WINDSOR, Ont. — Unifor president Jerry Dias says General Motors will consider options put forward by the union to keep the Oshawa assembly plant open and respond by Jan. 7.
Dias met with senior GM officials at their headquarters in Detroit Thursday to make the case that the Ontario plant should be kept open.
“The meeting today was frustrating,” said Dias at a press conference in Windsor following the sit-down.
“But in the meeting today, General Motors did not unilaterally slam the door either. They announced that they would listen to our proposals and they would get back to us by the 7th of January whether or not they will work with us to find a solution.”
Dias said the company has options, such as extending the life of the car lines produced in Oshawa, keeping current truck production there, or shifting other planned production from Mexico to the Oshawa plant, which can produce both cars and trucks.
GM blindsided the union and the city of Oshawa when it announced in late November that it was winding down operations at the plant and cutting close to 3,000 jobs.
Unifor has described the move as a betrayal, amplifying that message by launching a new advertising campaign Thursday on television, radio, online and in newspapers.

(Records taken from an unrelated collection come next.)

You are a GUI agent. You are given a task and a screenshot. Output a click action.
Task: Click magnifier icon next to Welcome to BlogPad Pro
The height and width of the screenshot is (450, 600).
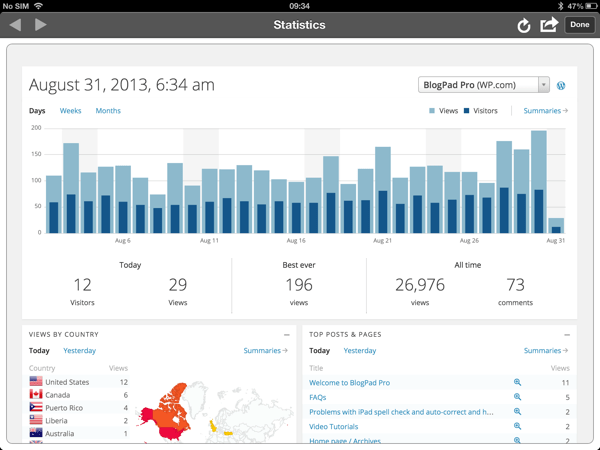tap(517, 382)
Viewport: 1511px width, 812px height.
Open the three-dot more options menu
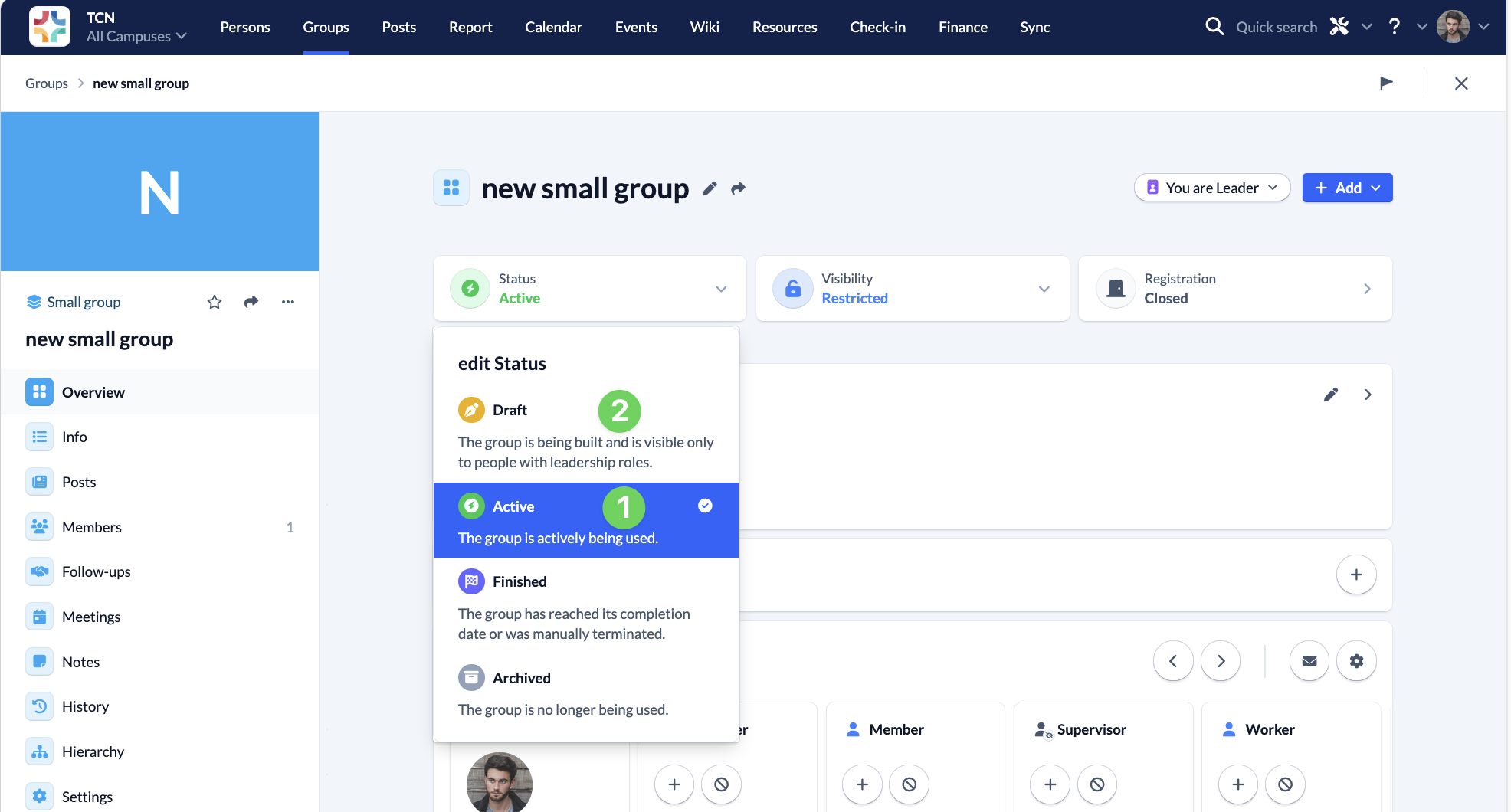[288, 302]
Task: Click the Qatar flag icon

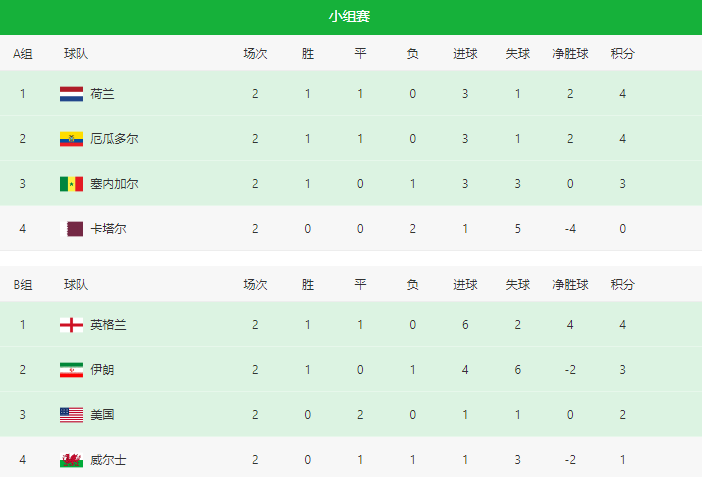Action: pos(72,229)
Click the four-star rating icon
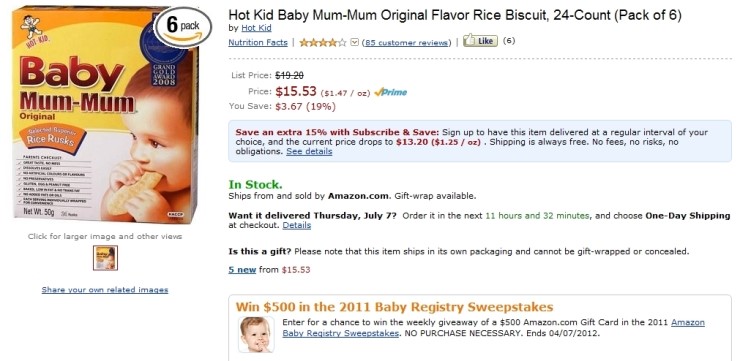 (325, 42)
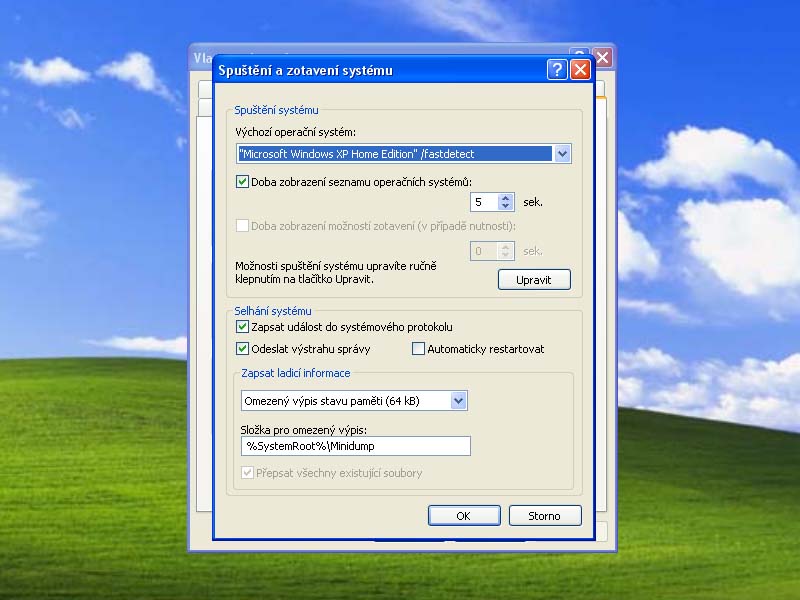The height and width of the screenshot is (600, 800).
Task: Click the greyed-out Přepsat všechny existující soubory checkbox
Action: (x=246, y=472)
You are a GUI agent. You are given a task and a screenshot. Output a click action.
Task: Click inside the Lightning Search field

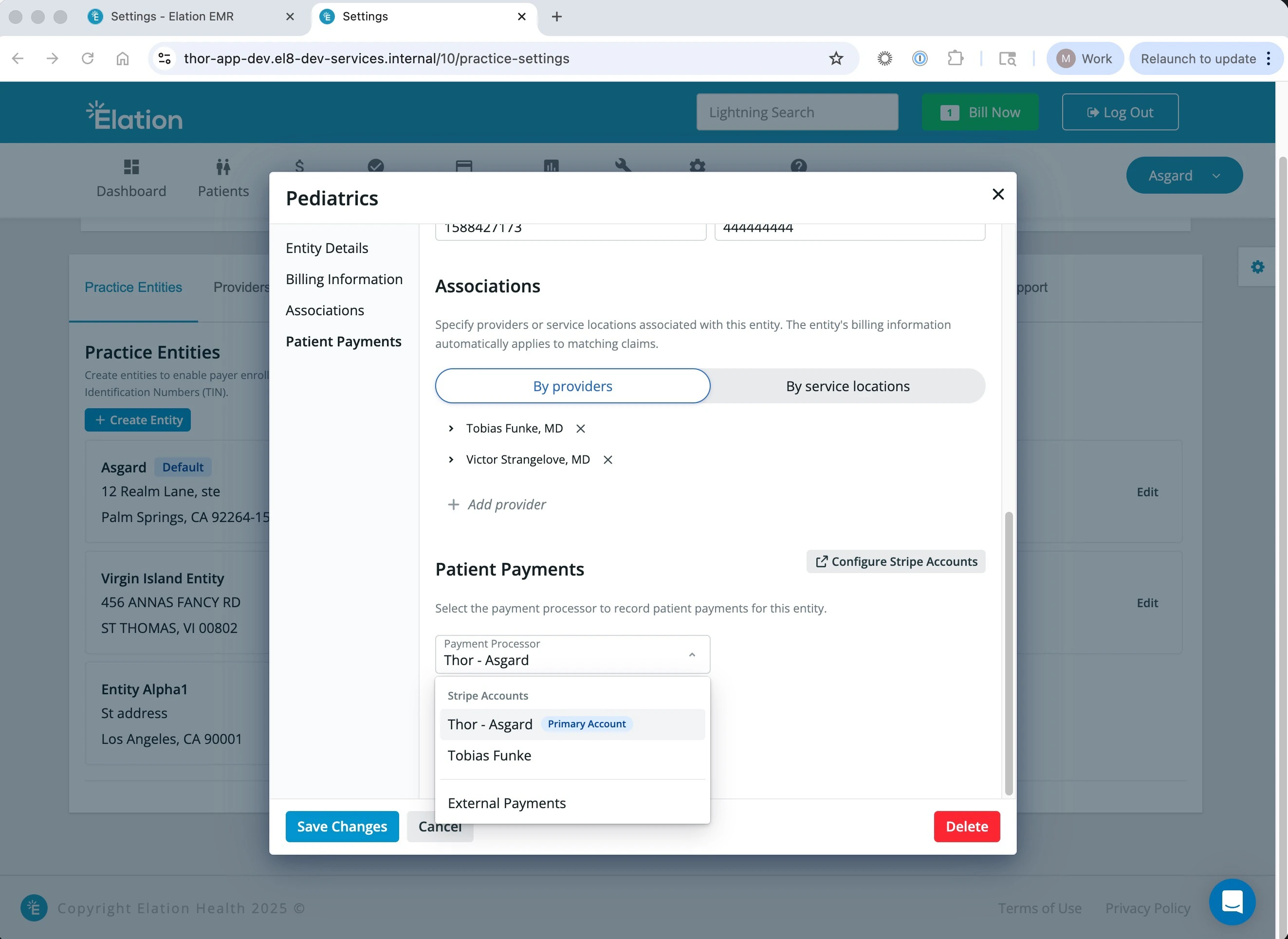(796, 112)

“Our argument to General Motors today is that they truly have gone too far,” said Dias.
Dias has said the closure of the Oshawa plant would set the stage for the company leaving Canada entirely with just one assembly plant left in the country.
In a news release, GM Canada said it was looking to counter some of the claims of the union, adding that it was “committed to Canada and we are not going anywhere.” The company said it still has a workforce of more than 5,000 in Canada and has also committed millions of dollars to retrain and help Oshawa workers transition to new jobs.
Late last month, the automaker announced that the Oshawa plant was one of five facilities it would close, the four others being in the United States. Production at the Oshawa plant has been dwindling for years and it has been operating well under capacity.